I could still hear Molly crying somewhere in the background but it sounded less horrific than before. Kneeling in front of the prince, I looked up at him through red-rimmed eyes and asked, “what is it that you want? What do you want me to wish for on your behalf?”

He lowered his face closer to mine, slid his index and middle finger under my chin and tilted my head up, “I wish to be the sole owner of Yolanda Rivera’s heart. I wish for her soul to intertwine with mine, making her one with me, just like I had given all of myself to her. I wish that she would return every ounce of affection I had ever shown her and love me for who I am and not for who she has made me into.”

There was no doubt in his voice as he said the words. No uncertainty. It was what he wanted. What he had truly desired for quite some time by the sound of it.

My eyes scanned over his face. The stark, dark bands, the electric blue eyes underneath, his strong jawline and dark hair. He was absurdly handsome in a devilish kind of way and for a moment I wondered whether I would be doing the woman a favour by binding him to her or cursing her.

I had little choice in the matter.

The person’s name he had given didn’t ring a bell, and my friend, my fellow pack member needed me.

Reluctantly I nodded.

“And what is your name?” I asked.

A roguish glint flickered in his eyes. A mixture of hope and excitement I realized. Faith in knowing that he would finally be granted his heart’s deepest desire.
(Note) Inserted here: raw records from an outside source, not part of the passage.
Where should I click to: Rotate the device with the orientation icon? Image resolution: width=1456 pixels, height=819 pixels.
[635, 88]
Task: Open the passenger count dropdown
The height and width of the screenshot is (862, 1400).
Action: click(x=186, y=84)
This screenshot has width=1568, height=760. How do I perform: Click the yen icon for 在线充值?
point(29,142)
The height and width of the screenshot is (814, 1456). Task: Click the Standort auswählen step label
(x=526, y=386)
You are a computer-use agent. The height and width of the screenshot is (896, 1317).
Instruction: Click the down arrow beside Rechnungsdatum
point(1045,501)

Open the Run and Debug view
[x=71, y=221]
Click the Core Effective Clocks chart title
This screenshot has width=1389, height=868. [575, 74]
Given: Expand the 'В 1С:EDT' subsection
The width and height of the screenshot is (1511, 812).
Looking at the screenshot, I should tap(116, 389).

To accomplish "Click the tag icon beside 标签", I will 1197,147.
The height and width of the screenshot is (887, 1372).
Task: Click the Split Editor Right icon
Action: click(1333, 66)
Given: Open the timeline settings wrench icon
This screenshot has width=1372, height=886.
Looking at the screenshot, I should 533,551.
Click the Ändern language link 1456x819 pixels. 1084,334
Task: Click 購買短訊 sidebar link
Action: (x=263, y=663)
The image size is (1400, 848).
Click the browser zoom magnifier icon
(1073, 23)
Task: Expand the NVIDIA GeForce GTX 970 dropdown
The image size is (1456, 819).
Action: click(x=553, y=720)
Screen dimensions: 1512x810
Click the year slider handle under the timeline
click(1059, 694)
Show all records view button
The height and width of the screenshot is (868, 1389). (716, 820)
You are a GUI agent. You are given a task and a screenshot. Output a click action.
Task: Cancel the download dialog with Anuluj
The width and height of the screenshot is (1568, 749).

“Heir,” he replied, “Heir Moutier.”

My heart skipped a beat. Moutier. The same last name as Coyne. And Heir. The queen hadn’t even bothered to give him a proper name. He would simply be known as the heir to the Moutier bloodline. Coyne’s offspring. Bred from stolen seed.

And in that moment, I pitied the young prince deeply.

“I, Gabrielle Blake, sole heir to Dire Mountain pack, wish that Yolanda Rivera’s heart would belong solely to Heir Moutier from this moment on. That their souls would intertwine as one, making them inseparable and causing Yolanda to love Heir just as much as he already loves her.”

The burn sizzled into my side and Heir ripped my dress to inspect the mark as if he couldn’t believe it himself.

The fourth and last symbol hissed as it branded into flesh. The smell of burning skin prickled my nose and I had to grit my teeth to fight against the pain. It was excruciating.

Heir lifted his eyes to mine again.

I couldn’t read his expression.

“Kill her,” he said, and I heard Molly’s atrocious cry of agony ripple through the night.